Need to leave. In my mind I intend to leave this summer before my youngest DC starts Yr 10 in September so she is settled - as we need to move back to where we used to live. (we only moved here the end of last year).
Complex sitiuation as we are on the cusp of major changes happening in our lives which is what is pushing me to seek advice now rather than keep on delaying doing so as I have been for a while.
I am in a pretty shit situation with my marriage. It is unbelievably fucked up. If I told people what had been happening you would think I was a troll because only a fool would put up with what I have for so long.
I cannot get over my terror/shame/fear of going to see a solicitor to just get informed of what I can expect to happen upon seperation.
So can someone please tell me what happens when you go and see a solicitor for the very first time and say I think I want to seperate - what now?
What do I have to tell them. I am so ashamed of how my life has turned out and what I have been living like for so many years, I am cringeing at having to tell anyone, let alone face to face.
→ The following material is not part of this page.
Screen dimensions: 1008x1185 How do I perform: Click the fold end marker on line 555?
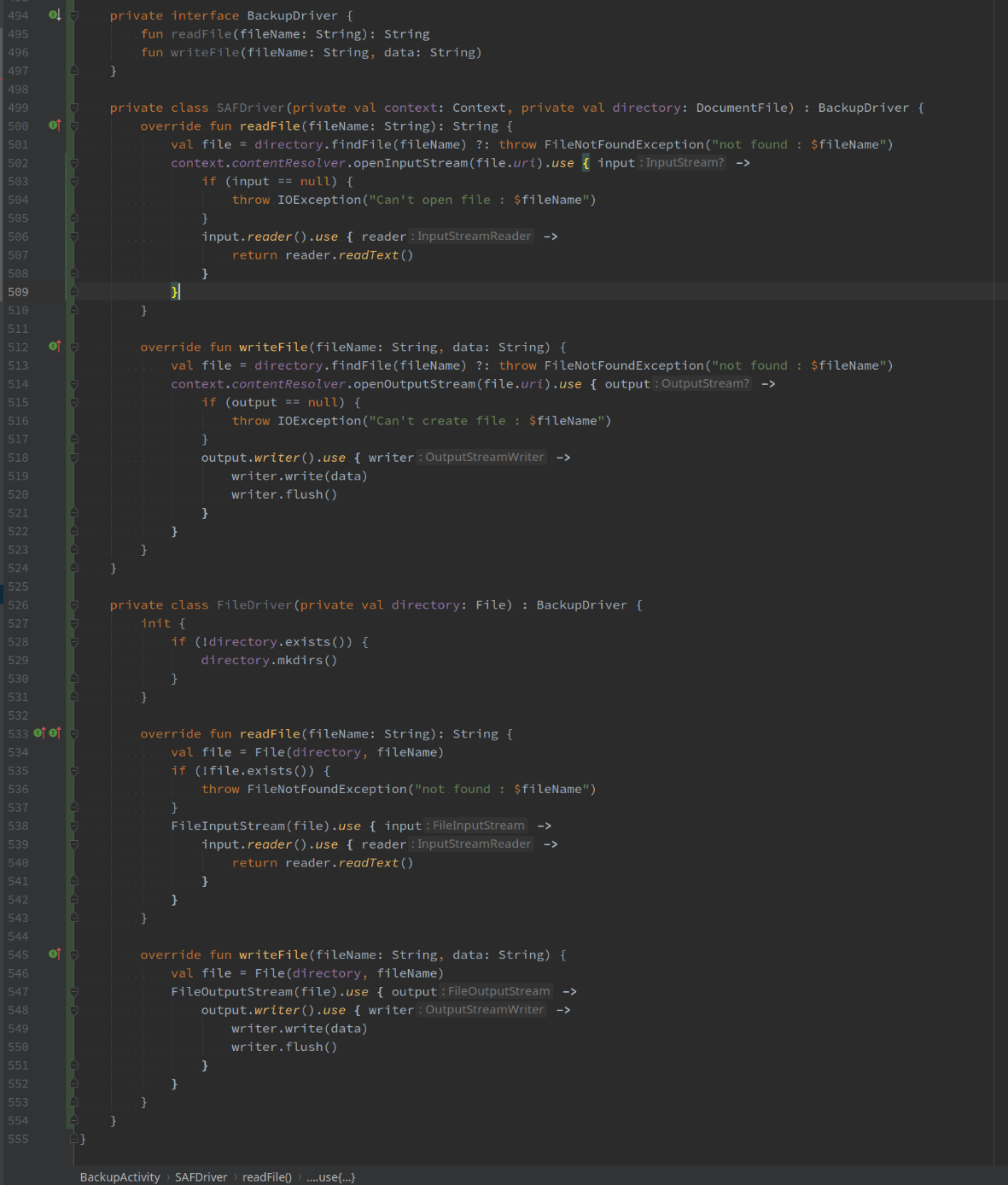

What financial info do I need to take with me? I dont have access to all of his payslips or pension plan info but do on our bank accounts.
Can anyone help me with a list of questions I should be asking?
Also, I am (if brave enough to go through with it) intending to see a local solicitor that offers an hours free advice. However, if I leave my husband I will be moving to where we used to live last year, a few hundred miles away, so I am guessing I will seek a local to there solicitor to actually deal with the matter for me, as having a local solicitor for where I will be living if that makes sense. Is this a bit too cheeky? Will I be obliged to stick with current solicitor? I need advice now before I decide how to leave.
DH is currently unaware that I am seeking to leave at the moment, although he knows our marriage is worse than shit. I have an inkling amongst all the major upheaval and big changes about to happen in our life he has a little plan himself, to his advantage. I have no proof of this but its a very vague inkling I have. I could be wrong but there you go, thats how crap things are here.